**TASK DESCRIPTION**.
In the records below, find the line holding "Kod8 Yazılım Teknıolojileri" and the line holding "Tüm QR Menüler Firmaları (310, 2336)". Set down both, with every line between them, exactly.

**DATA FOR THIS EXERCISE**.

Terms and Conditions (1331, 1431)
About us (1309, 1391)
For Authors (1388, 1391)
...
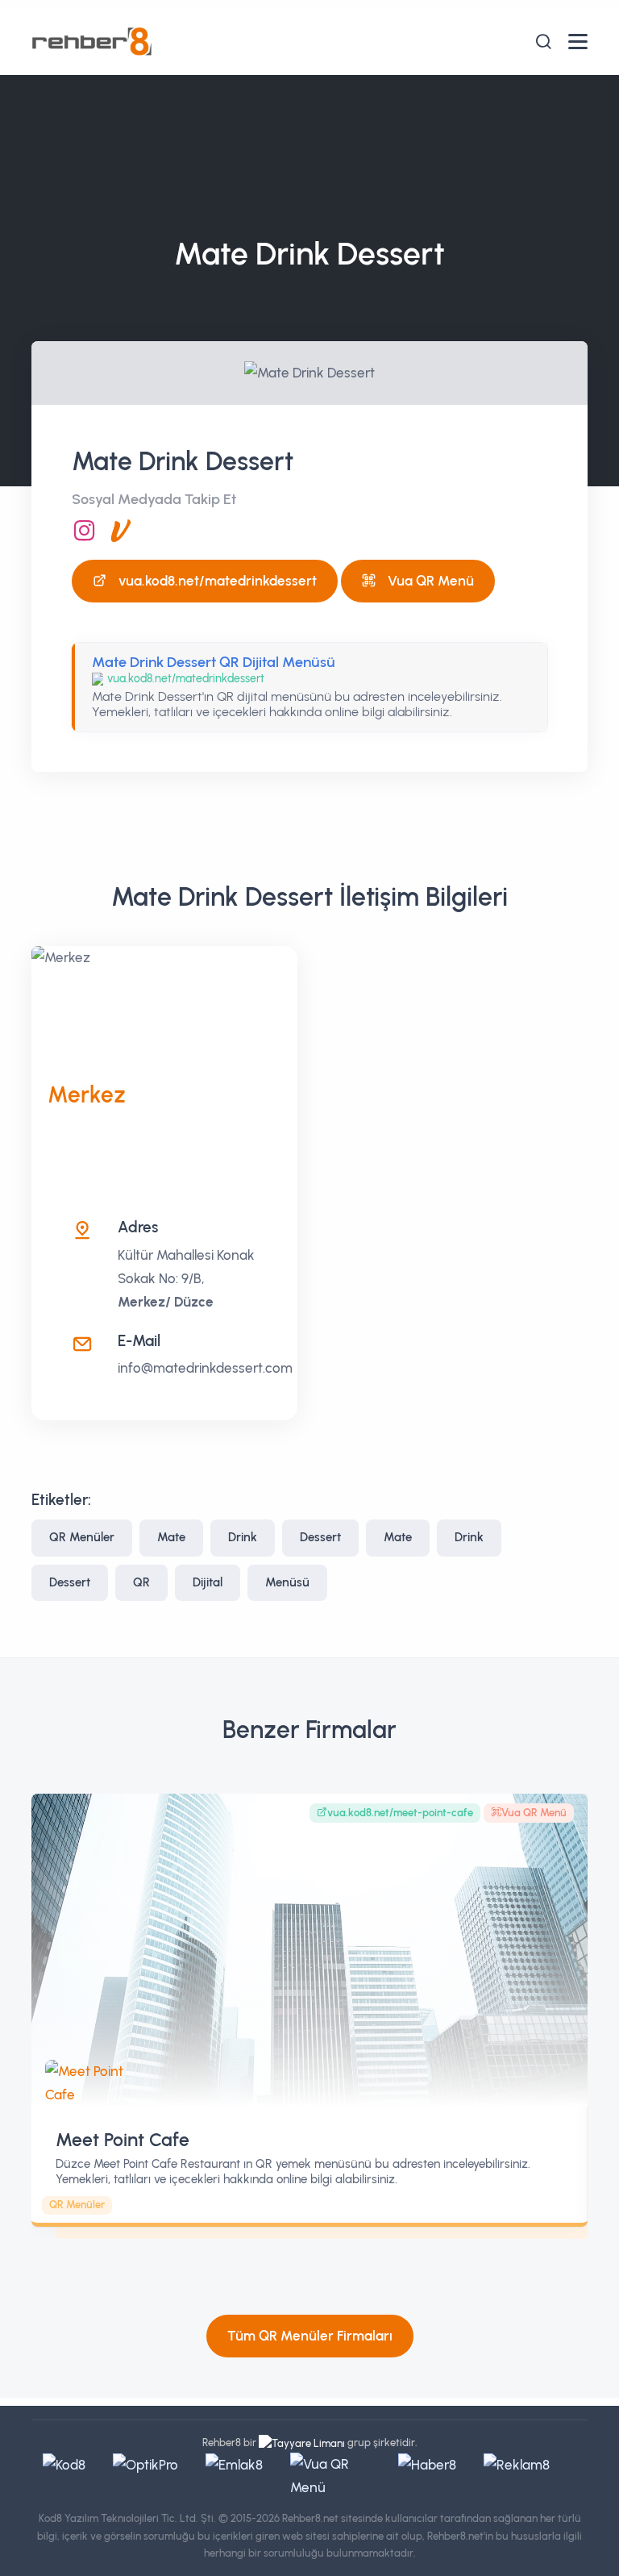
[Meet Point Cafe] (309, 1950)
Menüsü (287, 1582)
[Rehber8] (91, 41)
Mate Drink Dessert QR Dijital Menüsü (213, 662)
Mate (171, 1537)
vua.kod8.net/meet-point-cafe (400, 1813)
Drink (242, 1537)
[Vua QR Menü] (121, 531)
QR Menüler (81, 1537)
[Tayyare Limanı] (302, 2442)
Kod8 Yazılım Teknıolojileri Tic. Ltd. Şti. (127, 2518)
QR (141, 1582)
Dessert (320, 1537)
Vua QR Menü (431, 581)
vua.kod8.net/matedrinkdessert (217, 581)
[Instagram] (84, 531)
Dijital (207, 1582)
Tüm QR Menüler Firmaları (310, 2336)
---
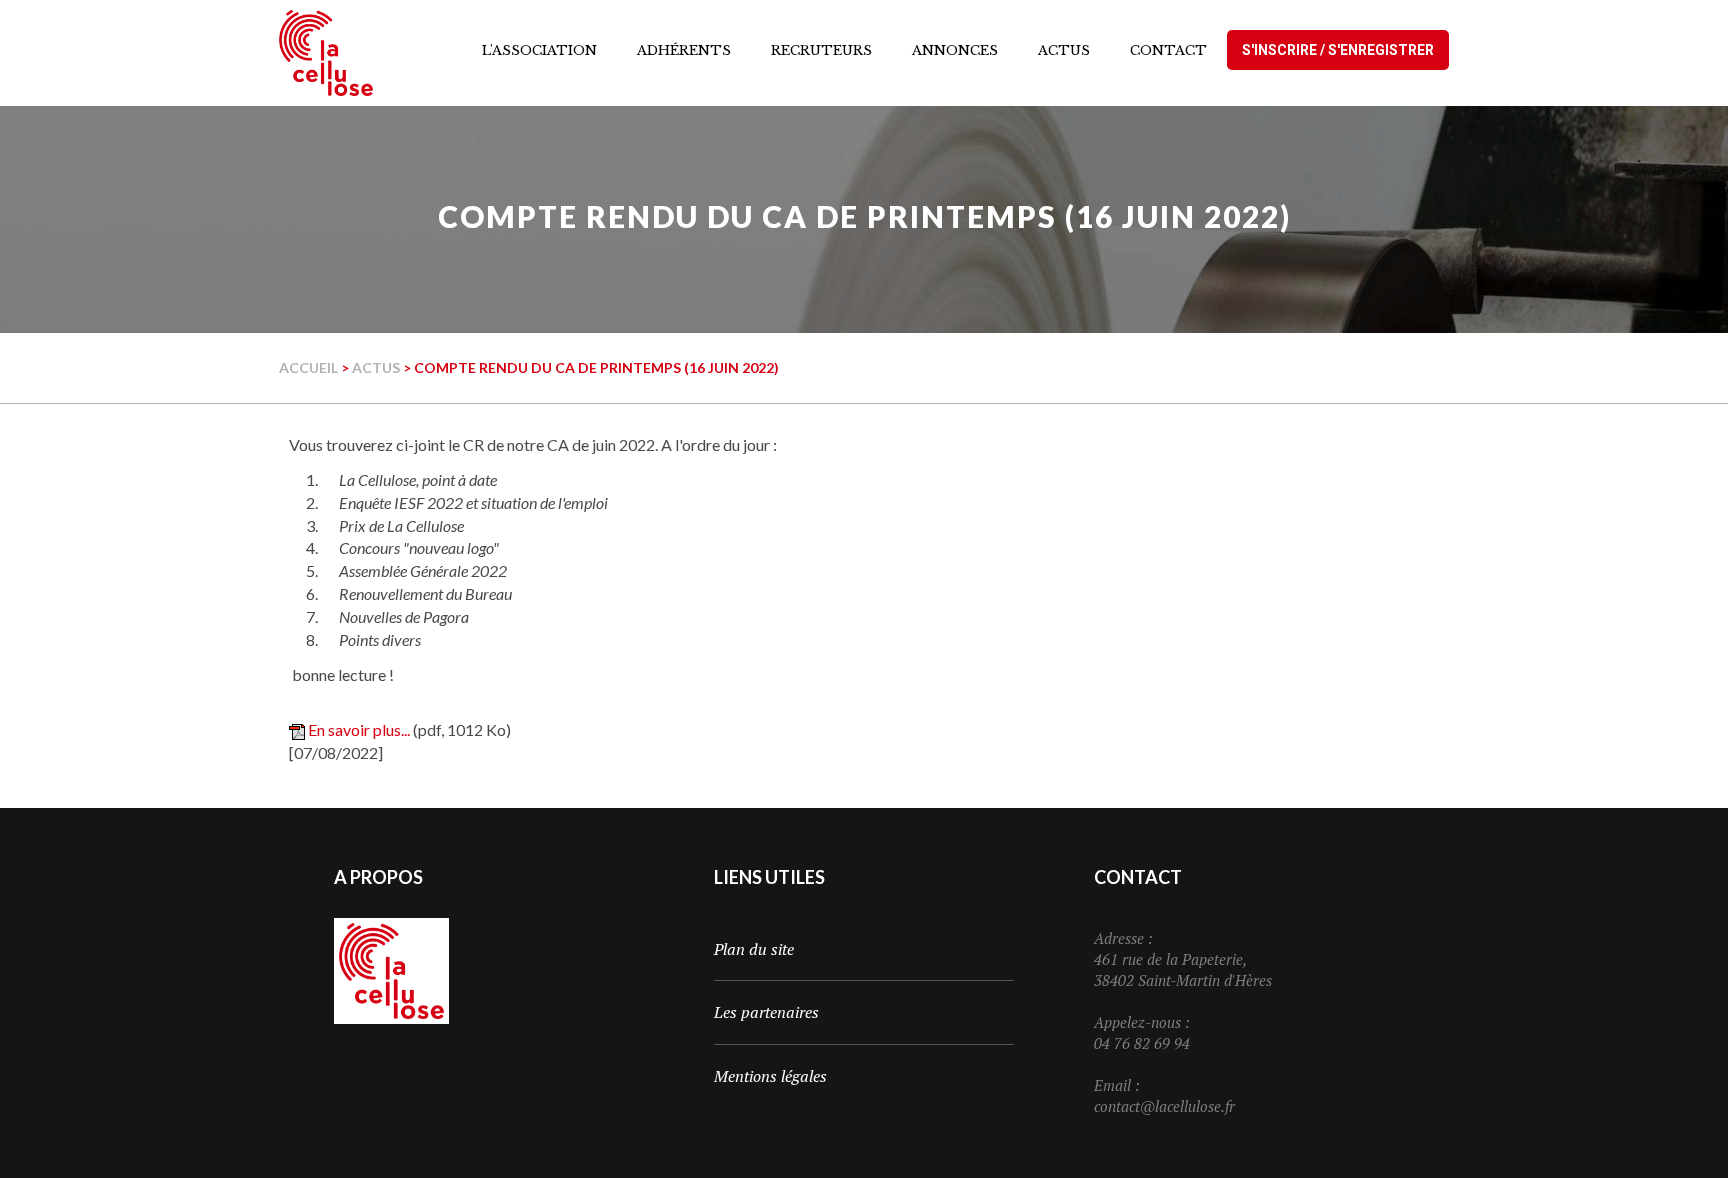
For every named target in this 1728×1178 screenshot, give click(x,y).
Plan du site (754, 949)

**WRITTEN ANSWER**.
Kod8 Yazılım Teknıolojileri Tic. Ltd. Şti. (127, 2518)
QR (141, 1582)
Dessert (320, 1537)
Vua QR Menü (431, 581)
vua.kod8.net/matedrinkdessert (217, 581)
[Instagram] (84, 531)
Dijital (207, 1582)
Tüm QR Menüler Firmaları (310, 2336)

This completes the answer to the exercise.